I haven't investigated further on it due to unrelated personal reasons, though.
The performance issues themselves are not with Lingua::LinkParser, but
with Link Grammar itself. When running it on the sentences in
http://notpublic.wrong.button.com/sent.txt . Those have been extracted
by a friend from a NYT article. Some time out, others just fail, and
on one Link Grammar just refuses to work because the sentence is
longer than 70 words! Fortunately for me, the first phase of my work
does not require _all_ sentences to be parsed - just enough to extract
a sufficient amount of VS/VO pairs (~40000).
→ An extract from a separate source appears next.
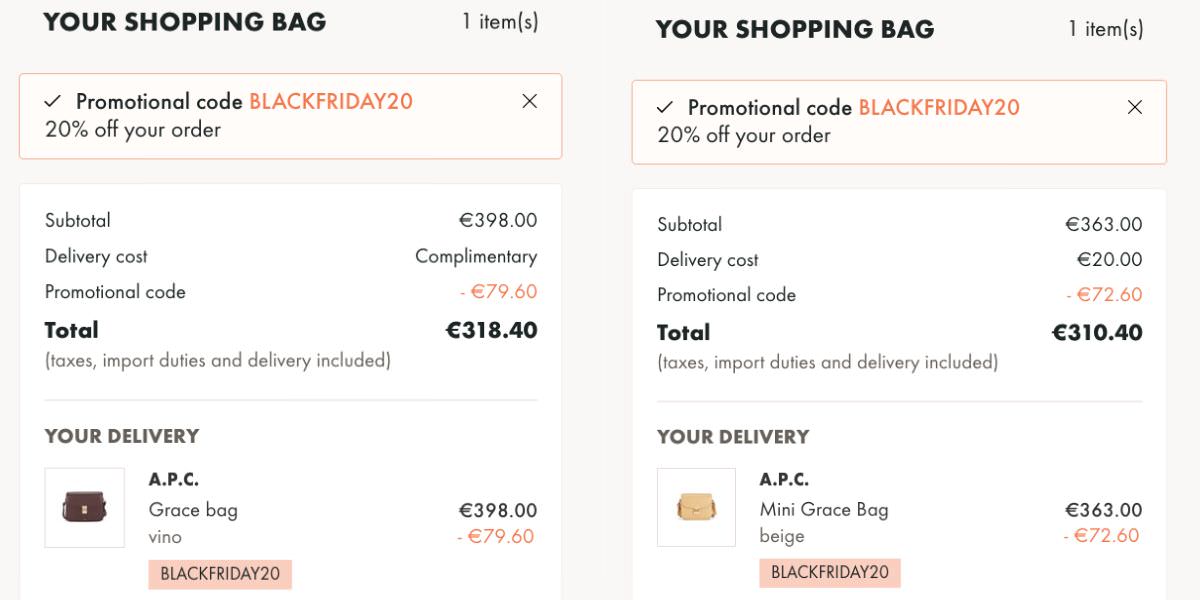Remove promo code from the €363.00 subtotal bag
This screenshot has height=600, width=1200.
tap(1134, 107)
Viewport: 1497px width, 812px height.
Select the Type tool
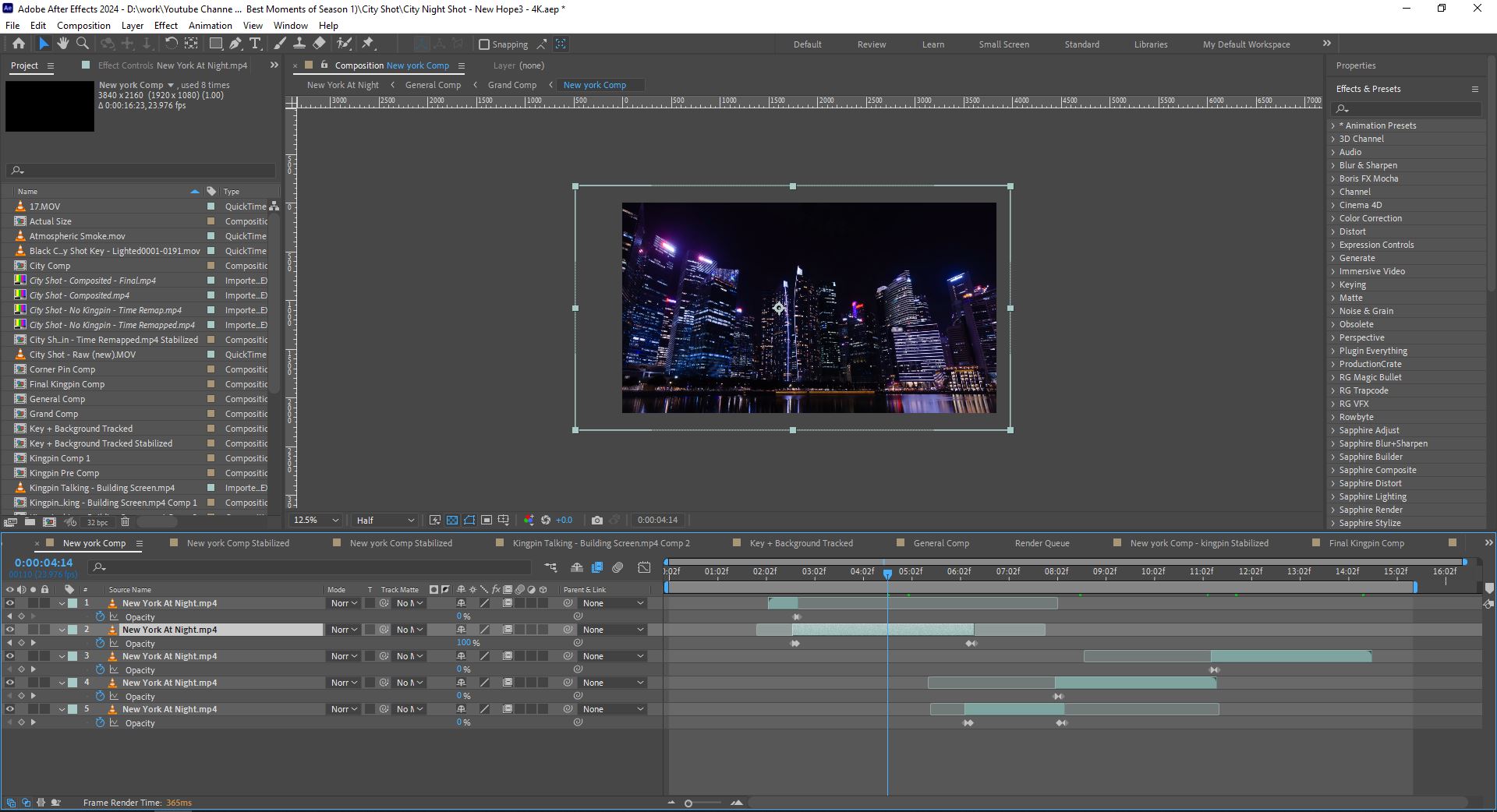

Lastly: I've been in contact with Martin Chase, who worked on the
Linguistics and LinkParser ports
(http://raa.ruby-lang.org/list.rhtml?name=linkparser and
http://www.deveiate.org/code/linguistics-overview.html - a Ruby gem is
also available for the latter). I plan to use Linguistics because I
also need to make use of WordNet. So far LinkParser is unoptimized (to
the point that pruning (and probably memoization too) are a
necessity), and needs the words in the sentence to be tagged if used
with 4.0.dict . The plan I have so far is to use your Link Grammar
wrapper instead of LinkParser for the Linguistics module, since it is
considerably faster.
Cheers!
-CWS
> 1) Failure:
> test_basic(TestLinkParser) [tc_linkparser.rb:30]:
> Exception raised:
> Class: <StandardError>
> Message: <"Could not find dictionary.">
Yeah, this looks as though the dictionary could not be found. I usually run
the tests directly from the tests directory, where I also have all those
dict files. If that does not work (and it certainly seems not to), there is
an option using DICTPATH environment variable.
But I was looking at how to get the Dictionary.new an optional argument
which would be the path of the dictionaries.
Sure hope we can sort this out. And yeah, the Ruby version seems to be very
slow - I don't really understand why this should be rewritten.